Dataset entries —
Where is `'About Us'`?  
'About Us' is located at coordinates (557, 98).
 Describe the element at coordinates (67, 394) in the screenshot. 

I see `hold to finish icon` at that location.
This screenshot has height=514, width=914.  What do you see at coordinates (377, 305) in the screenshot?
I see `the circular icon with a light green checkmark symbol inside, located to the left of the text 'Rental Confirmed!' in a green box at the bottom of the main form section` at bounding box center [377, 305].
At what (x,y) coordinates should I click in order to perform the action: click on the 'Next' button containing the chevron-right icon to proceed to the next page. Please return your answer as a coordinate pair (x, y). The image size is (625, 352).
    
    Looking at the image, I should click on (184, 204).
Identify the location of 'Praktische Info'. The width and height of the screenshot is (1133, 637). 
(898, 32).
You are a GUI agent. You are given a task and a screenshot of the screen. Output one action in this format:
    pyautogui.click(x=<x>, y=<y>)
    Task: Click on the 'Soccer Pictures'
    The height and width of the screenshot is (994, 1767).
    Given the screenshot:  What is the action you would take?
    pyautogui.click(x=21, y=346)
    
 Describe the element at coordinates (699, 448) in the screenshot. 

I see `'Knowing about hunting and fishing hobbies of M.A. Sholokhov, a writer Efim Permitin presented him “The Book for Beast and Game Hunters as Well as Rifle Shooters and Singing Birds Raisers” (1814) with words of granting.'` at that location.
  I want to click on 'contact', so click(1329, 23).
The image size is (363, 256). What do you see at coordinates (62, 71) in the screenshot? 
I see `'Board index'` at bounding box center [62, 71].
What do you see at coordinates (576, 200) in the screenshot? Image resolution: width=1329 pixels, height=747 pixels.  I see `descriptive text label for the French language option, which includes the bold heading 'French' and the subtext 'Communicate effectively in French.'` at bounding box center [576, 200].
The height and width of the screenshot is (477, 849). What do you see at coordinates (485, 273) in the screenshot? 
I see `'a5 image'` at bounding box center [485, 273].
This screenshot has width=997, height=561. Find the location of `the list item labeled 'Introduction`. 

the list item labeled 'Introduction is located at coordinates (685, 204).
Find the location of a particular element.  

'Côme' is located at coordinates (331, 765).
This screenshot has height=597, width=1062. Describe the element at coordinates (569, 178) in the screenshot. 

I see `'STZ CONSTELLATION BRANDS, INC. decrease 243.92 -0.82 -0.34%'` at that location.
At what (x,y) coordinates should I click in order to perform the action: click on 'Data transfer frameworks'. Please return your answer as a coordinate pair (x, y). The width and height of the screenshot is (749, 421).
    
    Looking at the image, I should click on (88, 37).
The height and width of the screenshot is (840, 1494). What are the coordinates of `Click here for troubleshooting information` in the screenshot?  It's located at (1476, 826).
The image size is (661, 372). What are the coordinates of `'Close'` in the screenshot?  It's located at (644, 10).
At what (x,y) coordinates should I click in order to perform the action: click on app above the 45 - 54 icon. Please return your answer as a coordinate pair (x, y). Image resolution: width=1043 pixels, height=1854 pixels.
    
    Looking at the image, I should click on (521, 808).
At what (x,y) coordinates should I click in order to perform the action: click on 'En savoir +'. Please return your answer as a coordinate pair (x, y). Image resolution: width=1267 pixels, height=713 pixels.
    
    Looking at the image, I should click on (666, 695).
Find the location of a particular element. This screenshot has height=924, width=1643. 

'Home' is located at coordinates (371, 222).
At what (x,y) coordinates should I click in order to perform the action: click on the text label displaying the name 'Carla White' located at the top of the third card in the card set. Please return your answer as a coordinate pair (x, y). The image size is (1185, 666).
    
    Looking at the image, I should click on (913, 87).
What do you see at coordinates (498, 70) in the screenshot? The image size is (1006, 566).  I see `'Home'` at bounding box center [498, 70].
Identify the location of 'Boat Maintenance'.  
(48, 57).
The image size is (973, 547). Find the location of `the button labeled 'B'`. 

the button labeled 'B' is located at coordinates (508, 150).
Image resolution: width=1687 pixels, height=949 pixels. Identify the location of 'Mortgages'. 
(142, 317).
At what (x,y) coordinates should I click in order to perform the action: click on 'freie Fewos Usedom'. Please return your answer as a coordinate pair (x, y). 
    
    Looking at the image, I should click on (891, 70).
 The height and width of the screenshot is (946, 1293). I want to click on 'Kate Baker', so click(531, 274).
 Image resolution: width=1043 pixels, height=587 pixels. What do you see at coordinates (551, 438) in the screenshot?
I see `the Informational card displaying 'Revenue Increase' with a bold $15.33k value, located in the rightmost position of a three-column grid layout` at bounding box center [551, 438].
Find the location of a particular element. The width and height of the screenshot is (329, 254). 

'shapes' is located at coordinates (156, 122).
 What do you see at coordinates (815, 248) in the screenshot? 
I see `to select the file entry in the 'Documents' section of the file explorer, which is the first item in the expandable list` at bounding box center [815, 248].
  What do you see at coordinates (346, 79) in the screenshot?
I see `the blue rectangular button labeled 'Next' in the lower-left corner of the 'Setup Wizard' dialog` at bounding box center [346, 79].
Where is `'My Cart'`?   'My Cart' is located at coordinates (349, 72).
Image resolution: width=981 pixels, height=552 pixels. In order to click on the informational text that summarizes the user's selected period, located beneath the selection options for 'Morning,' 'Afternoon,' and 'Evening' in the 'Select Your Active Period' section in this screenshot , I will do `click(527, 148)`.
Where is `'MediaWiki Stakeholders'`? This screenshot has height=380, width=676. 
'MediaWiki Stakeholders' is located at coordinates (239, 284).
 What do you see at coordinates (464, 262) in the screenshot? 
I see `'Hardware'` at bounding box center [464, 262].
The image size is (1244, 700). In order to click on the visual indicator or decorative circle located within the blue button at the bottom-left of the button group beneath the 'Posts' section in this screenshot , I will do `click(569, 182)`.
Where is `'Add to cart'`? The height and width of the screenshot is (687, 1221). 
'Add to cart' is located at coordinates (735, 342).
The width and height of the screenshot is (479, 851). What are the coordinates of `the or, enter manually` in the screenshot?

Direction —
Copy the items from the start up to and including the line with "center [377, 305].", swapping "Describe" for "Explain" and leaving everything else as it is.

Result —
Where is `'About Us'`?  
'About Us' is located at coordinates (557, 98).
 Explain the element at coordinates (67, 394) in the screenshot. 

I see `hold to finish icon` at that location.
This screenshot has height=514, width=914.  What do you see at coordinates (377, 305) in the screenshot?
I see `the circular icon with a light green checkmark symbol inside, located to the left of the text 'Rental Confirmed!' in a green box at the bottom of the main form section` at bounding box center [377, 305].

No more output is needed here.